Bu programlarda tartışılan ve adeta ipliği pazara çıkarılan olaylar, yalnızca bireylerin özel hayatlarını ifşa etmekle kalmıyor; aynı zamanda, toplumun belirli bir kesiminde kabul gören ya da görmeyen değer yargılarını, çoğu zaman "reyting" uğruna çarpıtarak sunuyor. Vatandaşın, fındık kabuğunu doldurmayacak önemsizlikteki tartışmalarla meşgul edilmesi, aslında daha derin, daha önemli toplumsal meselelerden dikkatinin ustaca dağıtıldığı anlamına gelebilir.
Akşam kuşağındaki 'mafyatik' veya yüksek bütçeli dram dizileri de benzer bir sığlığın içine hapsolmuş durumda.
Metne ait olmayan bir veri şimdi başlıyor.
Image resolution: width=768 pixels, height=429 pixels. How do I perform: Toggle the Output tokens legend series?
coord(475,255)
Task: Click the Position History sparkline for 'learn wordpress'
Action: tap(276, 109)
Bir şirketin kuruluşu, şirket içindeki güç savaşları, ihanetler ve entrikalar, ana konu olarak sürekli bir döngüde kullanılıyor. Elbette drama, çatışmadan beslenir. Ancak senaryoların, toplumu ileri taşıyacak, düşündürecek, farklı perspektifler sunacak derinlikten yoksun oluşu, sadece göz alıcı bir tüketim ürünü olmaktan öteye gidemiyor. Bu durum, izleyicinin düşünme ve sorgulama yeteneğini pasifleştiren, kolay ve hızlı haz veren bir içeriğe alıştırılması riskini beraberinde getiriyor.
Bir diğer önemli noktası ise medyanın "uzmanlık" kavramına yaklaşımıdır. Bir ekran yüzünün veya gazetecinin; hukuktan dış politikaya, askeri stratejiden siyasi dehalığa kadar her alanda mutlak otorite gibi konuşlandırılması, maalesef ülkemiz medyasının kanayan yarasıdır. Bu durum, hem gerçek uzmanlık alanlarının itibarsızlaşmasına yol açar hem de izleyiciye sunulan bilginin sığ, yanlış veya manipülatif olma riskini artırır. Bir konuda uzman olmak, yıllarca süren eğitim, araştırma ve deneyim gerektirir. Ekranlarda her konuda fikir beyan eden figürler, izleyicinin gerçek bilgiye ulaşma çabasını sekteye uğratmaktadır.
Peki, bu tablo karşısında izleyici olarak bizim rolümüz ne olmalı? Televizyon yayıncılığının temelinde arz-talep dengesi yatar. İzleyici neyi talep eder ve neyi izlerse, yapımcılar ve kanallar o içeriği üretmeye devam eder. Bu kısır döngüyü kırmanın yolu, her şeyden önce nitelikli içeriği talep etmekten ve onu izlemekten geçer.
Tükettiğimiz içeriğin farkında olmalıyız. Bize bir şeyler katacak, ufkumuzu açacak, kültürel birikimimizi artıracak programlara yönelmeliyiz.
Ekrandaki "uzmanların" gerçekten uzman olup olmadığını, tartışılan konunun toplumsal bir faydası olup olmadığını sorgulamalıyız.
Belgeseller, bilim programları, kültürel yayınlar gibi alternatif mecralara yönelmek, zihnimizi sığlıktan kurtarabilir.
Unutmayalım ki, ekran, bize bir dünya sunar. Ancak bu dünyanın nasıl görüneceği, büyük ölçüde izleyicinin kumandasındaki tercihe bağlıdır. Daha bilinçli bir izleyici topluluğu, medyayı daha etik, daha bilgili ve daha sorumlu yayınlar yapmaya zorlayacaktır. Aksi takdirde, ahlaki sınırları zorlayan, içi boş tartışmalarla kilitlenmeye devam ettiğimiz ekranlar, sadece zamanımızı değil, toplumsal değerlerimizi de eritmeye devam edecektir.